- Texto de lectura

^^^^^^^^^^^^^^^^

Pero, inexplicablemente, no nos movemos de allí. Paulatinamente, el malestar, el vértigo y el horror se confunden en un nebuloso e indefendible sentimiento. De forma gradual, […] adquiere forma un sentimiento que hiela hasta la propia médula de nuestros huesos y les inculca la feroz delicia del horror. Nos asalta esta idea: ¿cuáles serán nuestras sensaciones durante el transcurso de una caída verificada desde esa altura? Y por la sencilla razón de que esta caída implica la más horrible, la más odiosa de todas cuantas odiosas y horribles imágenes de la muerte y del sufrimiento puede nuestra mente haber concebido, por esta sencilla razón, la deseamos con mayor intensidad. Y porque nuestro raciocinio nos aleja violentamente de la orilla, por esta misma razón nos acercamos a ella con mayor ímpetu.

En la naturaleza no hay pasión más diabólicamente impactante que la del hombre que, temblando ante el borde de un precipicio, piensa arrojarse a él. Permitírselo, intentar pensarlo un sólo momento, es inevitablemente, perderse, porque la reflexión nos ordena que nos abstengamos de ello, y por esto mismo, repito, no nos es posible”.

^^^^^^^^^^^^^^^^

- Acción requerida
Reproduce completo y sin ninguna modificación el fragmento de arriba sobre el impulso de arrojarse a un precipicio.

Entradas guardadas
^^^^^^^^^^^^^^^^

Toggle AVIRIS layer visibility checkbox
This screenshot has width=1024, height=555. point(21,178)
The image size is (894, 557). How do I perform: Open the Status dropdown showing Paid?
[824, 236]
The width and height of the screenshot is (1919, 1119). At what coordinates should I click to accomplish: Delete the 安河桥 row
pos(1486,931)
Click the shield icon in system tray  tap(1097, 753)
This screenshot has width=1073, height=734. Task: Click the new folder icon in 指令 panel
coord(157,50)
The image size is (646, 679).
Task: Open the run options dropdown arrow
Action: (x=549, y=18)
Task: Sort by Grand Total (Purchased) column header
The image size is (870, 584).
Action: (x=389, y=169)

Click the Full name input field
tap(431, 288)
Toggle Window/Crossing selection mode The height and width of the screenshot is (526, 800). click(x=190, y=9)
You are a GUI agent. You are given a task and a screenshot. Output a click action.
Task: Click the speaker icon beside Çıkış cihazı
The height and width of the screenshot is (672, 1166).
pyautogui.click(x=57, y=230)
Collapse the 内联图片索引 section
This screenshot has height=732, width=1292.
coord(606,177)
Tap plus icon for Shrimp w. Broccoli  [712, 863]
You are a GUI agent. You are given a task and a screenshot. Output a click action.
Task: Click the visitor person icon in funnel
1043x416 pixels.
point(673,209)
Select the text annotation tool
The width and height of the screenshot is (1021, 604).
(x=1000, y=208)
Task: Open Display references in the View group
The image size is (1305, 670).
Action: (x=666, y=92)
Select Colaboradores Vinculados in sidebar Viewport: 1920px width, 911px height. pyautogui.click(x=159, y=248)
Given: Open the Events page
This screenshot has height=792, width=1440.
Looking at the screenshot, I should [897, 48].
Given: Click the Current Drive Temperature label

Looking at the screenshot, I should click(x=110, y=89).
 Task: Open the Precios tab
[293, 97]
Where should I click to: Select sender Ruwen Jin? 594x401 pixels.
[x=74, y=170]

^^^^^^^^^^^^^^^^

- Solución propuesta
Pero, inexplicablemente, no nos movemos de allí. Paulatinamente, el malestar, el vértigo y el horror se confunden en un nebuloso e indefendible sentimiento. De forma gradual, […] adquiere forma un sentimiento que hiela hasta la propia médula de nuestros huesos y les inculca la feroz delicia del horror. Nos asalta esta idea: ¿cuáles serán nuestras sensaciones durante el transcurso de una caída verificada desde esa altura? Y por la sencilla razón de que esta caída implica la más horrible, la más odiosa de todas cuantas odiosas y horribles imágenes de la muerte y del sufrimiento puede nuestra mente haber concebido, por esta sencilla razón, la deseamos con mayor intensidad. Y porque nuestro raciocinio nos aleja violentamente de la orilla, por esta misma razón nos acercamos a ella con mayor ímpetu.

En la naturaleza no hay pasión más diabólicamente impactante que la del hombre que, temblando ante el borde de un precipicio, piensa arrojarse a él. Permitírselo, intentar pensarlo un sólo momento, es inevitablemente, perderse, porque la reflexión nos ordena que nos abstengamos de ello, y por esto mismo, repito, no nos es posible”.